Nashville, Tennessee — Kitty Wells, The world’s first female country superstar passed away in her home tonight. She was 92. Wells’ family said she died in her home after suffering complications after a stroke.

Wells was known for her hit recordings like “It Wasn’t God Who Made Honky Tonk Angels” which in 1952 was the first No. 1 hit by a woman soloist on the country music charts. Various polls of country fans consistently listed Wells as the #1 country singer for 15 years from 1953 to 1968. She was finally displaced by Tammy Wynette.

Wells recorded her first album in 1952 and continued touring until the year 2000. She still played occasional shows even after that. She recorded more than 50 albums and charted 25 Top 10 Country Hits.

In 1976 Wells was elected to the Country Music Hall of Fame and 10 years later received the Pioneer Award from the Academy of Country Music. In 1991 she received the Lifetime Achievement Award from the National Academy of Recording Arts & Sciences — the group that presents the Grammy Awards.

Wells had said to the Associated Press in a 2008 interview,

“I never really thought about being a pioneer. I loved doing what I was doing.”

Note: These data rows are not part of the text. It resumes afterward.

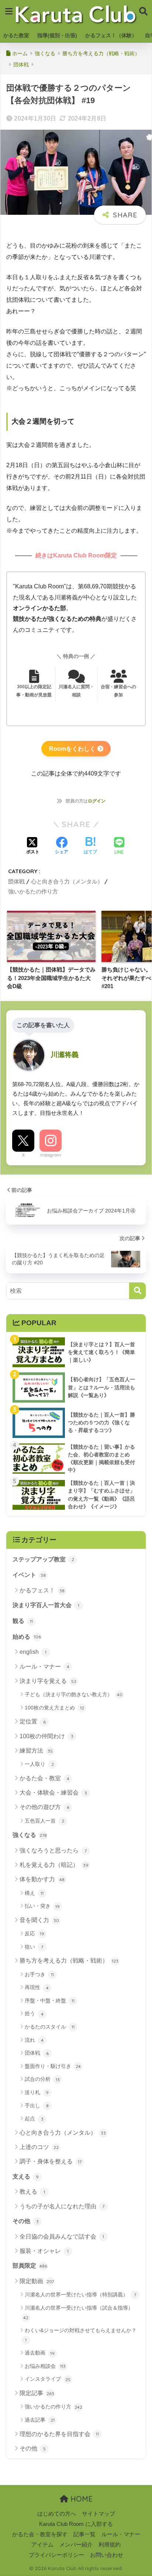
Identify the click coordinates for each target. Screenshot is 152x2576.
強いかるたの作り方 (33, 891)
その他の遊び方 (44, 1807)
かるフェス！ (42, 1590)
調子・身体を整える (51, 2161)
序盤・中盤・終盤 (50, 2000)
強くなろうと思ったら (53, 1850)
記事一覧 (84, 2534)
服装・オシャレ (44, 2251)
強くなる (30, 1835)
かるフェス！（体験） (111, 35)
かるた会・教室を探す (40, 2534)
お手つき (39, 1974)
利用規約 (110, 2545)
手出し (37, 2105)
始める (27, 1637)
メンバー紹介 (76, 2545)
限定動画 (37, 2281)
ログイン (97, 801)
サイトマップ (98, 2514)
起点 (34, 2118)
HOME (80, 2498)
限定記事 (37, 2393)
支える (26, 2176)
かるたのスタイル (50, 2027)
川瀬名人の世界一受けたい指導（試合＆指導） (78, 2312)
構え (34, 1893)
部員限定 (30, 2265)
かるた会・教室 (44, 1778)
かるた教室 (16, 35)
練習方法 (36, 1750)
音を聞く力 (39, 1920)
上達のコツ (39, 2147)
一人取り (39, 1764)
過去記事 (40, 2420)
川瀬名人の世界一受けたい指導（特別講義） (80, 2294)
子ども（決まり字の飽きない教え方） (73, 1694)
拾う (34, 2013)
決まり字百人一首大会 (46, 1605)
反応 (34, 1933)
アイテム (42, 2545)
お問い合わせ (106, 2555)
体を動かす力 (42, 1879)
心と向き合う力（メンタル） (67, 881)
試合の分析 (42, 2079)
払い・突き (42, 1906)
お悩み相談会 (45, 2366)
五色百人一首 (44, 1821)
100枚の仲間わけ (46, 1736)
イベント (29, 1575)
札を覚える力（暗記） (54, 1865)
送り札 (37, 2092)
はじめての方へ (56, 2514)
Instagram (50, 1155)
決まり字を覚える (48, 1681)
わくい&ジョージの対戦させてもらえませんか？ (81, 2335)
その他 (26, 2221)
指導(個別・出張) (57, 35)
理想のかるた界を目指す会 (59, 2434)
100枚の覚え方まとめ (54, 1708)
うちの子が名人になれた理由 (62, 2206)
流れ (34, 2040)
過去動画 (40, 2353)
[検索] (137, 1290)
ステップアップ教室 (43, 1559)
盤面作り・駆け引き (53, 2066)
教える (32, 2191)
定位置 (33, 1721)
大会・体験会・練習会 (53, 1792)
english (33, 1652)
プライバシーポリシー (56, 2555)
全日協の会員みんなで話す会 (62, 2236)
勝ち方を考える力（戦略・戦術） (69, 1960)
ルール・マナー (44, 1666)
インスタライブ (47, 2379)
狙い (34, 1947)
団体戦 (16, 881)
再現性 (37, 1987)
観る (23, 1621)
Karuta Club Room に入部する (76, 2524)
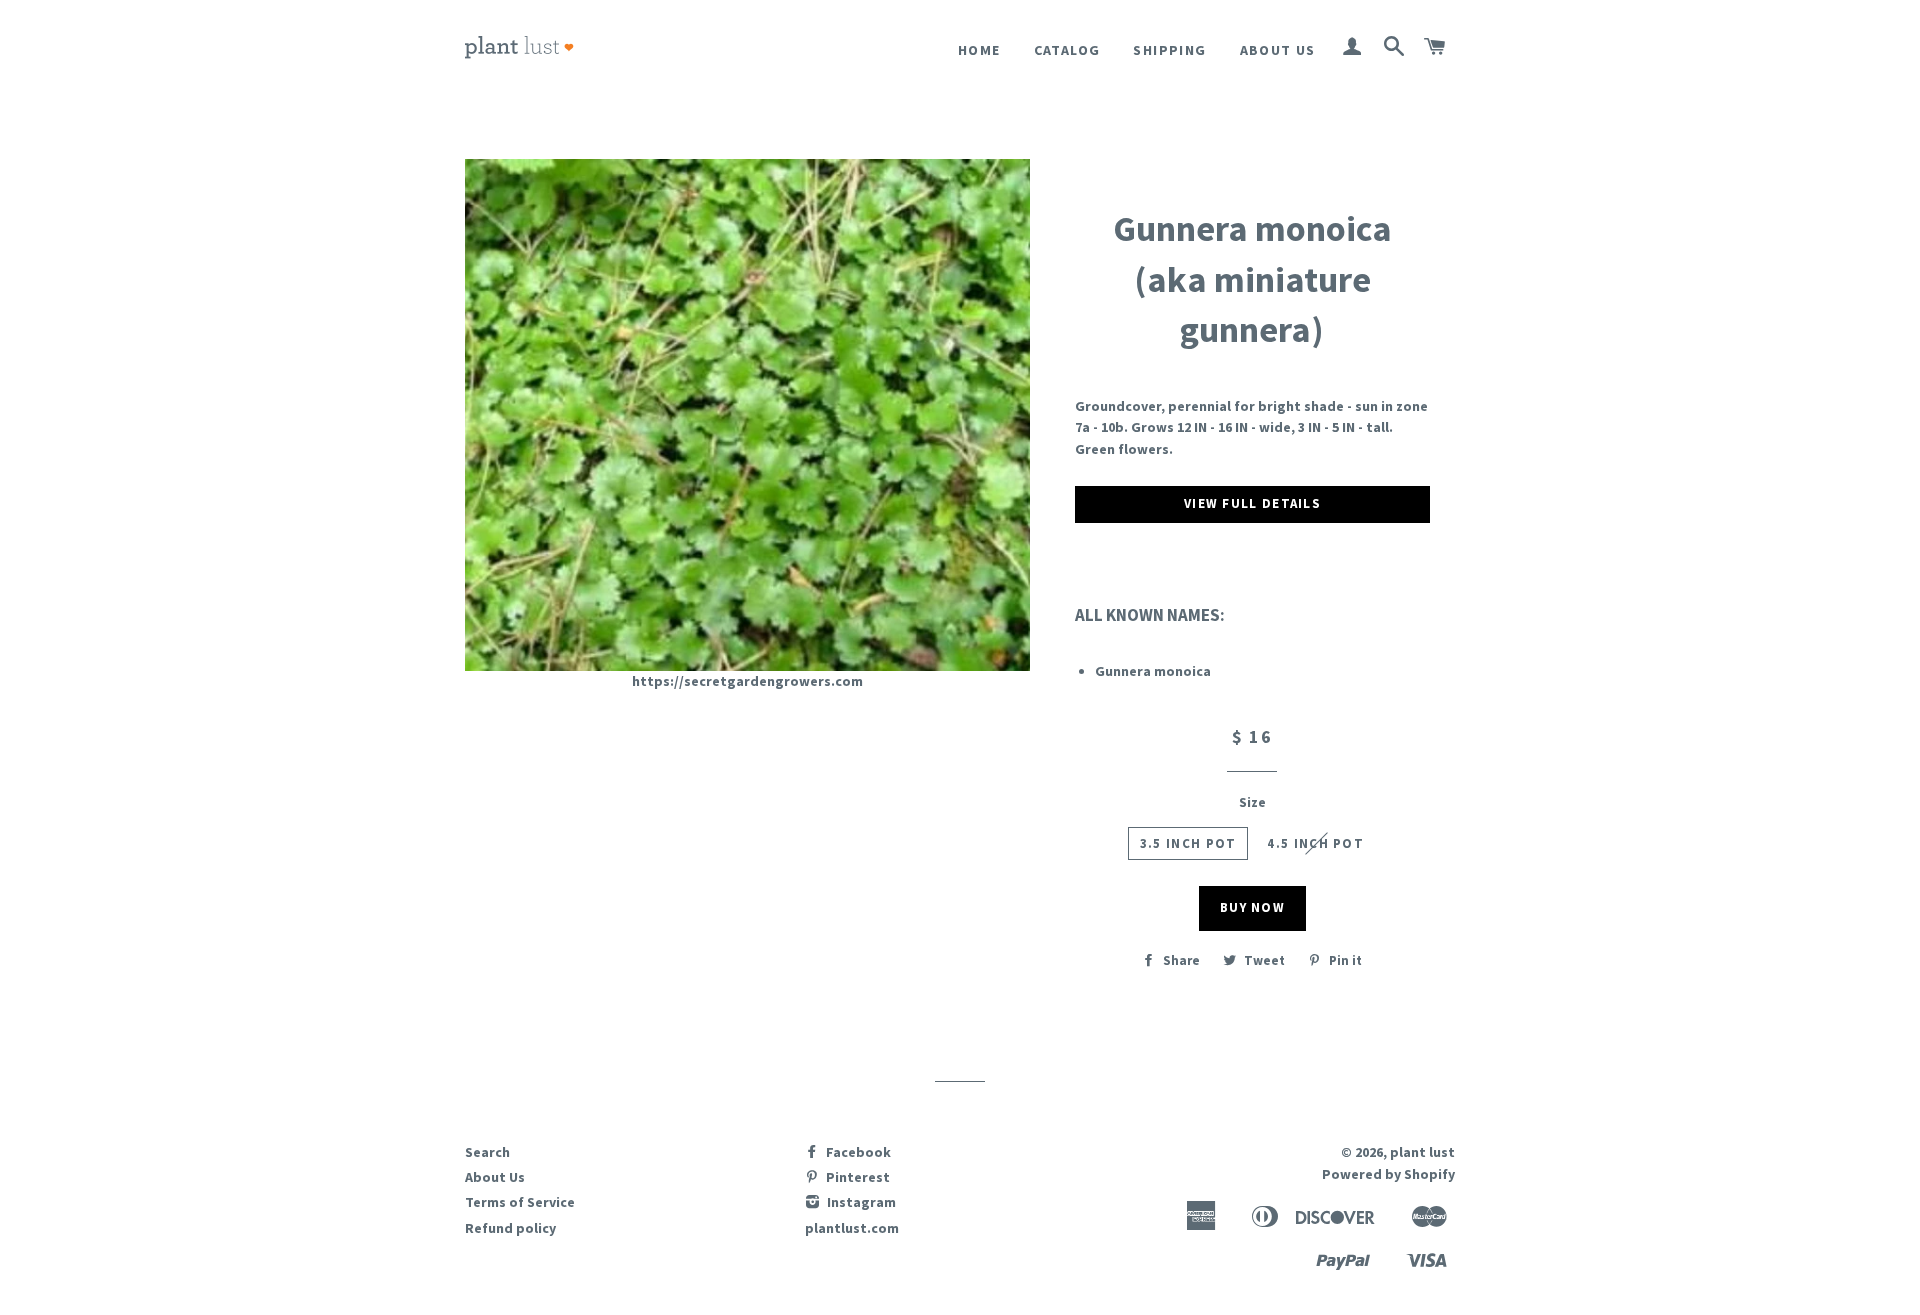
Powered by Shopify (1388, 1174)
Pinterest (856, 1177)
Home (979, 50)
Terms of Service (520, 1202)
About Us (1278, 50)
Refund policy (510, 1228)
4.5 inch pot (1315, 843)
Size (1252, 802)
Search (487, 1152)
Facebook (857, 1152)
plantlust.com (852, 1228)
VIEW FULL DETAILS (1252, 503)
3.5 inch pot (1188, 843)
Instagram (860, 1202)
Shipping (1169, 50)
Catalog (1067, 50)
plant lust (1422, 1152)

Wells was married to country singer Johnny Wright, who sang with the duo Johnny and Jack when she was 20 years old. Touring with Johnny and Jack turned out to be her first exposure to the big stage.

Johnny Wright died in 2011 also.

Wells had a hit in 1955 called “Making Believe” which was on the movie soundtrack of “Mississippi Burning” that was released 33 years later. Among her other hits were “The Things I Might Have Been,” “Release Me,” “Amigo’s Guitar,” “Heartbreak USA,” “Left to Right” and a version of “I Can’t Stop Loving You.”